Ce film sur un con­damné à per­pé­tu­ité. Sa femme a été retrou­vée morte dans l’escalier. Lui était au jardin. Le Min­istère pub­lic affirme qu’il l’a frap­pée à l’aide d’un tison­nier. Pour preuve, les six blessures au crâne. La chute ne peut en être la cause. L’homme accom­plit dix ans de prison. Il est soutenu par sa famille. Son frère, ses deux filles adop­tives, son fils. La fille de la vic­time, issue d’un pre­mier mariage, croit à la thèse de l’as­sas­si­nat. Le film mon­tre des images d’archives. Un bon papa. Puis le réal­isa­teur filme le con­damné en prison. Il ne cesse de sourire, pas un faux pas. Il pleure quand il faut pleur­er, réflé­chit quand il faut don­ner son opin­ion. Appel. Les experts se bat­tent pour con­va­in­cre le jury. A ce moment-là, je partage le doute des uns et des autres. Mais voilà que l’av­o­cat de la défense, acquis à l’idée que son client est inno­cent, plus que cela, mil­i­tant à tra­vers son cas con­tre les dérives d’une cer­taine jus­tice, en pra­ti­quant des recherch­es, décou­vre que l’un des experts en tach­es de sang cité au pre­mier procès, celui qui a valu con­damna­tion au sup­posé meur­tri­er, a truqué les preuves.
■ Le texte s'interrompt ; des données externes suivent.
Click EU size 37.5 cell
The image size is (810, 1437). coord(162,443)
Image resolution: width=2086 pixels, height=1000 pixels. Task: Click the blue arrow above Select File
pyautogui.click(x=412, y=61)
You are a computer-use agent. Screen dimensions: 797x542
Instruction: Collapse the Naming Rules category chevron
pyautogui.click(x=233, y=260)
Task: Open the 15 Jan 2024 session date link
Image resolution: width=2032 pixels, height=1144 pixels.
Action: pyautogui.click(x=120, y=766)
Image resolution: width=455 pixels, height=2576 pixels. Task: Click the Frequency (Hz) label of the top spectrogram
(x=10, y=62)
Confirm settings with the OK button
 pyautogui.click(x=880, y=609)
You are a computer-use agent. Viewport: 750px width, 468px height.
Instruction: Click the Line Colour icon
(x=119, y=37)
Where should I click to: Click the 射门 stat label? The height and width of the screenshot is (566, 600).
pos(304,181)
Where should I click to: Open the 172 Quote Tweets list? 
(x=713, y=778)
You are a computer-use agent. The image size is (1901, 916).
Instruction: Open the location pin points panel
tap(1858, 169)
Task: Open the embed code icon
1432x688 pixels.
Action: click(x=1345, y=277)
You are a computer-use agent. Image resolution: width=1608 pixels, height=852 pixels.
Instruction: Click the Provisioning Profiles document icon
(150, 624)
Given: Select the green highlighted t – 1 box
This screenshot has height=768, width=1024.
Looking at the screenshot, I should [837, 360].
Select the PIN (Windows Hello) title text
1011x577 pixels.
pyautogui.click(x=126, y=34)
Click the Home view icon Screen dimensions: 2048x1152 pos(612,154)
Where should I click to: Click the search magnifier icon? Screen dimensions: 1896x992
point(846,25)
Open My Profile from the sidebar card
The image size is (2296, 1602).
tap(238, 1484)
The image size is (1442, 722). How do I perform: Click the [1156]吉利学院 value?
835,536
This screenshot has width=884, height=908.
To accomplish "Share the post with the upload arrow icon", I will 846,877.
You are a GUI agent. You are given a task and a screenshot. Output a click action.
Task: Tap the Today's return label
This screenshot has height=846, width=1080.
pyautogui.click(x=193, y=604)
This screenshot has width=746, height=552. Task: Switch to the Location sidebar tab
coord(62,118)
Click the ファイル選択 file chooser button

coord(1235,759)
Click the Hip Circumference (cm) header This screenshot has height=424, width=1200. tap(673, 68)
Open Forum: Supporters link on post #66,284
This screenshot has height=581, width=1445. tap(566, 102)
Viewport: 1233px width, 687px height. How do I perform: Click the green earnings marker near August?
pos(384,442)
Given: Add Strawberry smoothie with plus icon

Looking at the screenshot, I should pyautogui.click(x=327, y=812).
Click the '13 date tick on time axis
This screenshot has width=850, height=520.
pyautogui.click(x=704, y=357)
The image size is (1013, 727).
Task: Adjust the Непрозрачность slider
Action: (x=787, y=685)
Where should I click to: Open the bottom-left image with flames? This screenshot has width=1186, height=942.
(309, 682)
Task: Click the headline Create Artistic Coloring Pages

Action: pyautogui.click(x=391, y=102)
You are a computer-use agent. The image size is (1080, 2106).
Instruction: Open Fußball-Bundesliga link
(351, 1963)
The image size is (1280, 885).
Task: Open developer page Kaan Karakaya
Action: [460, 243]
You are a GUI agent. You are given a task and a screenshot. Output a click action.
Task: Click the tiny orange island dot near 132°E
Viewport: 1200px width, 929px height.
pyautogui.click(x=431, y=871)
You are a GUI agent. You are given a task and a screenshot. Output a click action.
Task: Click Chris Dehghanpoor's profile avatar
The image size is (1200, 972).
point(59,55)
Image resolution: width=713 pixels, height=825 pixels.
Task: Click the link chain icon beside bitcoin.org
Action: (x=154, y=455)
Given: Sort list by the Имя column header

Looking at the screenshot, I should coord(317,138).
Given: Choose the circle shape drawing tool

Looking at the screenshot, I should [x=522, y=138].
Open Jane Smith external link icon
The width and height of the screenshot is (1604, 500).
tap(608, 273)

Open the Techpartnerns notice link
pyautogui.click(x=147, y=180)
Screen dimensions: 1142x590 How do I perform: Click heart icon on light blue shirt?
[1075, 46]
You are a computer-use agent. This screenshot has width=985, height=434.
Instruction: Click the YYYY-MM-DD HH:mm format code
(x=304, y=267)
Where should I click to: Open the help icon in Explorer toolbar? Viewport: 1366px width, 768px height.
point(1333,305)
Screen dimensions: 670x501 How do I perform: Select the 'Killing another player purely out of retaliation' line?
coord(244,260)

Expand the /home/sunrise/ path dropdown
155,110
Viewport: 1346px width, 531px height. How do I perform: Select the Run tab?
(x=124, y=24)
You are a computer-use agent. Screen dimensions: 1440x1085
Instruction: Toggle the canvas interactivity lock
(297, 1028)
Bien. Or, dans le même temps, il met à jour deux élé­ments neufs: la pre­mière femme du con­damné, est morte 17 ans plus tôt de la même façon. Elle est tombée dans un escalier alors que le cou­ple vivait en Alle­magne. Autre chose: l’av­o­cat décou­vre à son client des rela­tions homo­sex­uelles avec des mil­i­taires. La famille tombe des nues mais min­imise. Après tout, cha­cun a droit a sa vie intime. Soit. Le procès en appel ne trait­era que des analy­ses des tach­es de sang. Pour moi, je ne fais plus aucun crédit à cet homme par­fait, à ses sourires, à sa pos­ture de sac­ri­fié. Une dou­ble vie aus­si bien organ­isée ne peut man­quer de plaider con­tre lui. Une heure et demi de doc­u­men­taire. J’ar­rête la pro­jec­tion. je ne sais pas l’is­sue du sec­ond procès. Je pari­erais qu’il a été relâché. Il ne tuera plus, certes. Et l’af­faire dis­paraî­tra dans les annales de l’his­toire judi­ci­aire améri­caine. S’il est l’as­sas­sin de sa femme, sa fac­ulté de men­songe est excep­tion­nelle, et relève du cauchemar.